Despite all of our recent addresses, mostly in world capitals or alpha cities, I can truly say I'm not a city person. Neither is Liebi. Don't get me wrong, we enjoy living in the city very much, we think positive here and help ourselves to everything it has to offer. The kids can't complain, although they tend to roll with the punches. The city one day, a small town the next. The kids will adapt and find fun and creativity in almost anything. 

All things considered, I prefer small towns, or small cities, depending on your definition. Bad Homburg, for example, is 50,000 to 100,000 inhabitants, but has everything you could possibly need. Würzburg has about 120,000 residents, but packs quite a punch for a small city. I noticed, especially the last time I was in Nürnberg at the Christmas Market, how little I will miss the city once it's time to move along, especially the crowds. Bad Homburg, for example, is not going to have the big opera house, the airport, or the stadium. But it's comforting to know that these things are close, in case you decide the semiannual trip to Mallorca becomes indispensable. 

Enter a city like Wiesbaden. Now Wiesbaden is a fairly decent sized city with about 300,000 residents. Wiesbaden doesn't have a metro line, here it will be car, bus or foot. And yet, it's easily a five star city under the column of medium sized cities.

For one day, a holiday on a Monday, Liebi and I decide to pick and choose. The Schloß down by the Rhein will have to wait, although I would have loved to have seen that. Ditto for the cable car to take you up to the Neroberg. Again, these are first world problems. It's simply nice to have a city with a selection.
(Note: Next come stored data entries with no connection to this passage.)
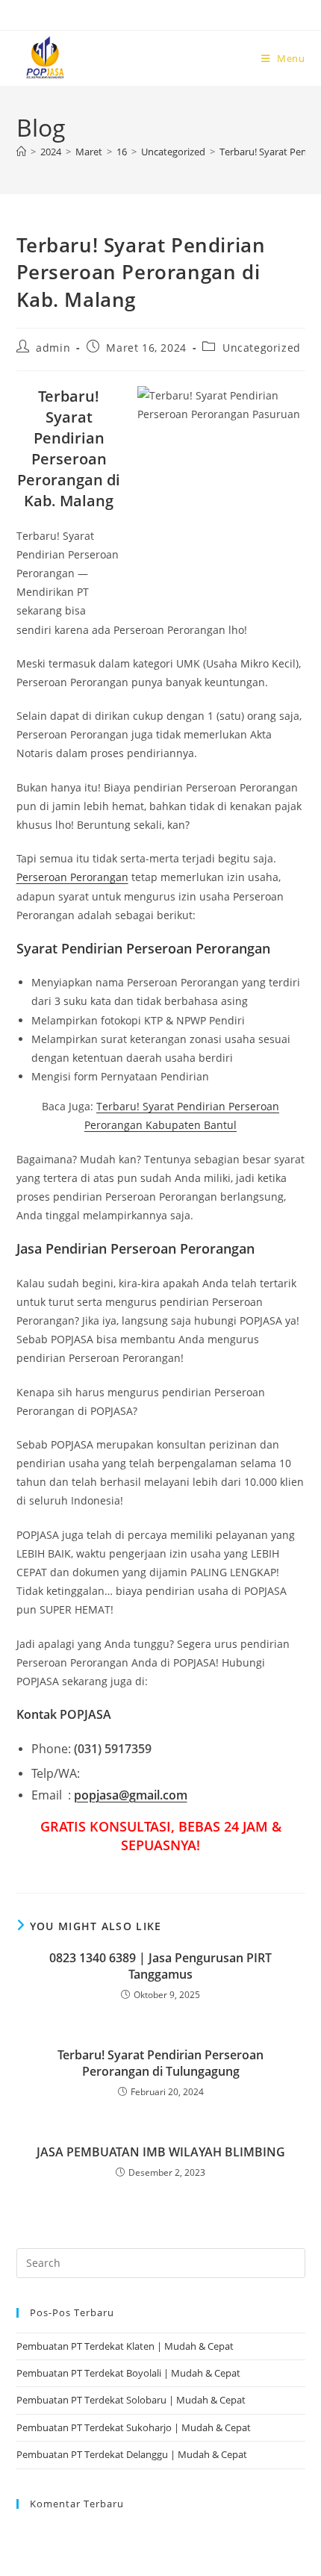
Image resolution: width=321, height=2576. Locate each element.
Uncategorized (261, 347)
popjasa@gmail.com (130, 1795)
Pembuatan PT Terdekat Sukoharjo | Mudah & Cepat (133, 2427)
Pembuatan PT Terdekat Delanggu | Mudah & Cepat (131, 2454)
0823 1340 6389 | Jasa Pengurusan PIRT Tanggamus (160, 1966)
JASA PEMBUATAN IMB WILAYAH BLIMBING (161, 2152)
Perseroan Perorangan (72, 877)
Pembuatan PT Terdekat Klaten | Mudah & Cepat (125, 2346)
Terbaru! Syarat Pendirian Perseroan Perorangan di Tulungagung (160, 2063)
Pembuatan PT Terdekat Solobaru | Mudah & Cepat (131, 2400)
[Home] (21, 151)
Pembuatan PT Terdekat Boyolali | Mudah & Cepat (128, 2373)
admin (53, 347)
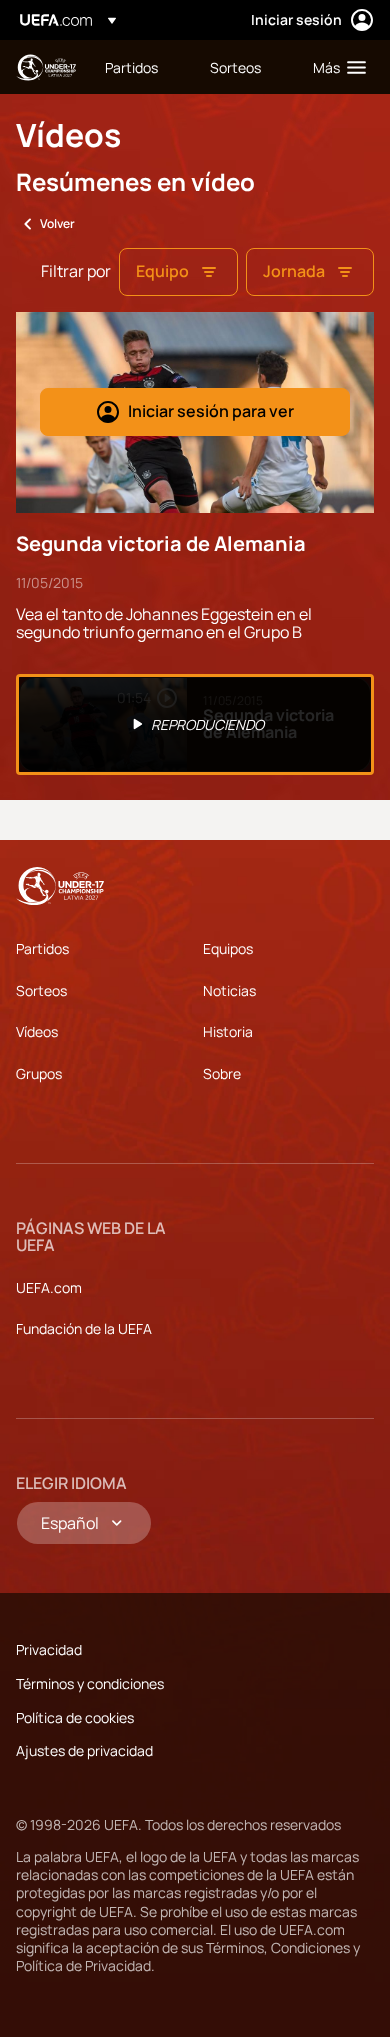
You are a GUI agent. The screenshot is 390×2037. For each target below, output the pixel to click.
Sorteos (41, 990)
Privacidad (49, 1649)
First, we stroll through the Kurpark, along with the Kurhaus. This is the convention center of the city, in addition to hosting a high stakes casino. Keep in mind that Wiesbaden was traditionally known as a wellness resort, dozens of hot springs were discovered here. The name of the city itself means 'meadow baths'. Although the Kurhaus itself now has different functions, the building itself is still gorgeous to look at with its neo-classical style. Embellishing the building is the park with its fountains and gargantuan trees. We are already picturing this place during spring or summer.

From the Kurpark, we make our way into the city center, where we pass the neo-Gothic Marktkirche, built in the mid 19th century, a toddler by Germany's medieval standards. Looking at it more closely, I notice it's all brick. Sadly, the church is actually closed on a Monday. Why is a church closed? Closed for what? Business? So be it, we have other places to go. 

Once we make our way through the pedestrian zone and enjoy our lunch, it's time to check out the much heralded Taunusstraße, one of the premier shopping streets in Germany. Although Liebi and I don't mind shopping, it's really the buildings we can't stop staring at. Here we're talking art noveau and belle epoque, constructed at the end of the 19th century. Wiesbaden was fortunate in that it was largely spared during the war. Some say the Americans called dibs on Wiesbaden long before the war was over, largely because of its location along the Rhein and Main rivers. As with many places, the Americans chose well. Here you'll find bars, clubs, antique stores, restaurants, anybody who can afford the Taunusstraße. 

We don't stop at the Taunusstraße, but continue toward the Nerotal park. The buildings around here are just as splendid, except that the area has become a little more residential. It's hard to overlook the apparent wealth that exists in Wiesbaden. 

There will be more posts coming from Wiesbaden, it's just hard to ignore the city. Even though we had a little more than half a day this time around, we know that postponed is not necessarily abandoned.